Transferring debts onto credit cards is an option for consumers with good credit records. Transferring debts onto credit cards can mean paying less or even zero percent interest rates whilst clearing debts.
Why Would I Transfer Debts to New Credit Cards?
There are number of different debts that can be transferred over to credit cards. Debts can include loans, store cards and overdrafts; although customers should check that early repayment fees are not applicable on loans repaid early. The goal of transferring debts is to reduce the amount of interest paid on multiple debts. By transferring debts to zero percent interest, credit card customers can effectively cancel out interest fees on all present debts.
Aren’t Zero Percent Interest Credit Cards Difficult to Obtain?Not necessarily, especially for borrowers with good credit records. Many lenders are still offering zero percent interest rate credit cards as introductory offers. Many of these cards do come with long interest free periods, some as much as 16 months before the interest kicks in. There are also credit cards that come with very low interest rates to entice customers to switch or transfer balances. As long as the interest is lower than that applied to present debts this is a cost effective method.

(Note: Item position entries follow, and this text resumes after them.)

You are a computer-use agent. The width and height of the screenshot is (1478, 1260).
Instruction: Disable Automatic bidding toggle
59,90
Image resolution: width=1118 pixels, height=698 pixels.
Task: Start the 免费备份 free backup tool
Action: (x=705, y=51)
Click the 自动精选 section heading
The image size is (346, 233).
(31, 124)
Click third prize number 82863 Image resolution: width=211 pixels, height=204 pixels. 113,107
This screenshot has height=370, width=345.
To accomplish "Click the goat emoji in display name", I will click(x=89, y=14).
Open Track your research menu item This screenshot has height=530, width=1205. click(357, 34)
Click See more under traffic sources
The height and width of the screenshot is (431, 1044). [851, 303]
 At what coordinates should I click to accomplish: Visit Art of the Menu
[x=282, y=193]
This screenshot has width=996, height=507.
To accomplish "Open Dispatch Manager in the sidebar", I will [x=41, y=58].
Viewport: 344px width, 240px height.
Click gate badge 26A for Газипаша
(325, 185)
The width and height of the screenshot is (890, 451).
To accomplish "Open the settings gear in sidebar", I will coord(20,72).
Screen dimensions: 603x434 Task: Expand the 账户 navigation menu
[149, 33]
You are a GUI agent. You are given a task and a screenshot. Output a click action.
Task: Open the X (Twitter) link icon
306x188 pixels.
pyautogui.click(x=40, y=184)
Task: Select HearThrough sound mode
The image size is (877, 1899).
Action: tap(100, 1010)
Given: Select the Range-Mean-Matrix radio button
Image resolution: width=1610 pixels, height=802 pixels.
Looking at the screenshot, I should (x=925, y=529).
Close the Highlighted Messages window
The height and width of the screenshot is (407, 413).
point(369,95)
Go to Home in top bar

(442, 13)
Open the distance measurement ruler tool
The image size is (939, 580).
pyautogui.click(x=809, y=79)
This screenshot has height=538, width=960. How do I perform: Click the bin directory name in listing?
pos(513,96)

Do I Have to Be a New Customer to Benefit from Transfers?
Most of the zero annual percentage rate (APR) interest deals are only on offer to new customers. They are designed to entice new customers from their usual lenders in order to beat the competition. It may worthwhile checking with present lenders if transferring debts is available with their credit cards. It may be possible to negotiate a good deal as lenders do not like losing customers, especially to competitors.
How Do Balance Transfers Work?
Basically, customers open up accounts with lenders who offer the introductory offers and then transfer their present debt onto the new credit cards. Customers should look for introductory credit cards that come with long interest free periods. This will give more time to repay the debt without any interest fees. The introductory offers can come with long periods of low or zero percent interest periods, usually a year to 16 months.
What Are The Downsides of Balance Transfers?
It is important to try to repay the debts transferred before the zero percent or low interest rate period ends. After the introductory periods ends the interest will kick in and this can sometimes mean higher interest rates. It’s also important to not spend on the new credit card. Customers who do spend will be charged at the higher interest rate. The new debt won’t be paid until the previous debt balance transfer has been cleared and this interest will simply keep accruing.
How Can I Avoid Spending on a New Credit Card?
Those who are tempted to spend on their new credit cards should consider separate credit cards. One should be used simply to pay off the previous debts while the other card can be used for spending. This will avoid the accruing interest on the new credit card. Customers should remember that the new credit card means low or zero percent interest rates but balance repayments will still be required. Customers should try and repay as much as possible within the introductory low interest or zero percent interest introductory period.
How Can I Decide Which Credit Card Gives the Best Deals?
Shopping around is the only way to compare all the credit card deals on the market. There are a few factors that will influence the interest rates supplied to customers. These factors will include how much is being transferred to new credit cards, how long the customer thinks they can clear the new credit card and the customer’s credit score. Just because a lender advertises excellent deals does not mean that the customer can obtain them. These factors will be used by the lender to decide the interest rates and the terms and conditions that they will offer new customers.
What Are the Golden Rules of Balance Transfers?
Customers who are considering transferring over debts to new credit cards should always look for the lowest interest rates. Introductory offers should always have long periods where low or zero interest is applicable. Customers should never spend on the new card and never make cash withdrawals. Repay as much as possible and ideally clear the balance on the new credit card before the interest kicks in.